Para Gustavo Guimarães, o Grummy, atacante da Seleção, o time não pode entrar na pilha dos japoneses, que têm o time mais rápido do polo aquático mundial. “É um polo aquático kamikaze, eu diria. Eles não estão nem aí. Se errarem, voltam que nem malucos para a defesa. Eles têm um estilo de jogo que ninguém no mundo tem e acabaram dificultando a vida da Itália (que venceu apertado, por 9 x 7)”, avaliou Grummy.
“Então acredito que temos que ter consciência de que se se acelerarmos o jogo a gente está morto. Todas as vezes que a gente ganhou do Japão tivemos tranquilidade de jogar e de saber o momento certo, porque eles saem antes para o contra-ataque, eles se embolam, fazem jogadas malucas no ataque, mas sabem jogar assim e dá certo.
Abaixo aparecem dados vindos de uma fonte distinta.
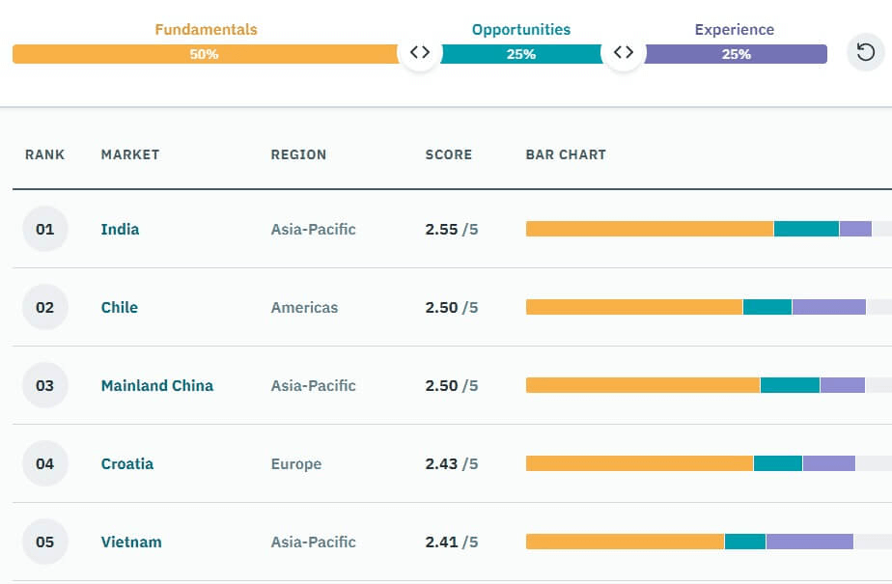The height and width of the screenshot is (584, 892).
Task: Click the Fundamentals–Opportunities slider handle
Action: [x=420, y=52]
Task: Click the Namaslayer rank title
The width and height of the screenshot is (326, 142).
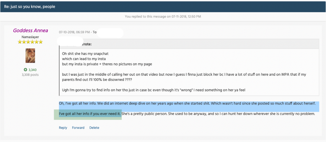Action: (x=30, y=37)
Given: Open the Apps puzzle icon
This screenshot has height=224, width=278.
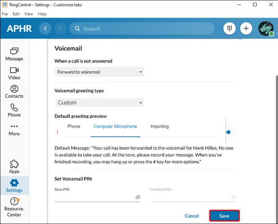Looking at the screenshot, I should pyautogui.click(x=14, y=166).
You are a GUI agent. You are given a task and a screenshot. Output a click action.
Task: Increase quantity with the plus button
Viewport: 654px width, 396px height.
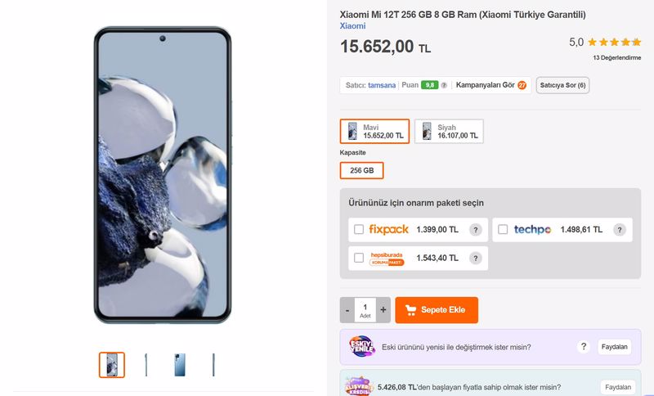[383, 310]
Então, a gente tem que saber fechar bem a defesa, dificultar um pouco para os melhores chutadores deles, pois eles têm três ou quatro bons chutadores, muito rápidos, e, no ataque, a gente não pode querer acelerar”, disse o brasileiro.
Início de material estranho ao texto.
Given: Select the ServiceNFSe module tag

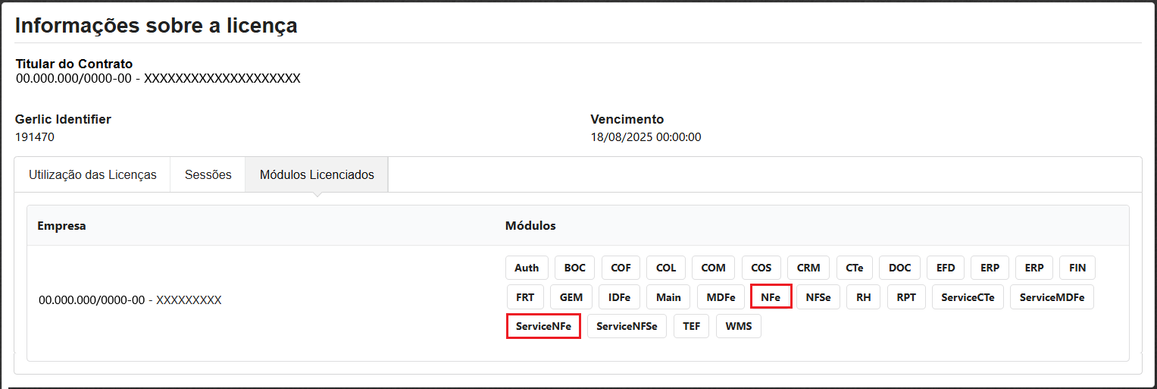Looking at the screenshot, I should (x=627, y=326).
Brasil x Alemanha. Campeonato Mundial dos Esportes Aquáticos. 17 de Julho de 2019, Gwangju, Coreia do Sul. Foto: Satiro Sodré/rededoesporte.gov.br

Investimentos
Dos 13 convocados para o Mundial de Gwangju, nove são beneficiados pelo Bolsa Atleta do Governo Federal, o maior programa de patrocínio individual do mundo. Bernardo Reis, Gustavo Guimarães e Slobodan Soro recebem o benefício na categoria olímpica; Guilherme Leiva, Gustavo Coutinho, Pedro Vergara e Roberto Freitas estão na categoria internacional; e Logan Wolverine e Ruda Franco são bolsistas da categoria nacional. O investimento anual nesses atletas é de R$ 222,6 mil. No total, 184 atletas são apoiados atualmente pelo Bolsa Atleta na modalidade, fruto de investimento anual de R$ 2,6 milhões.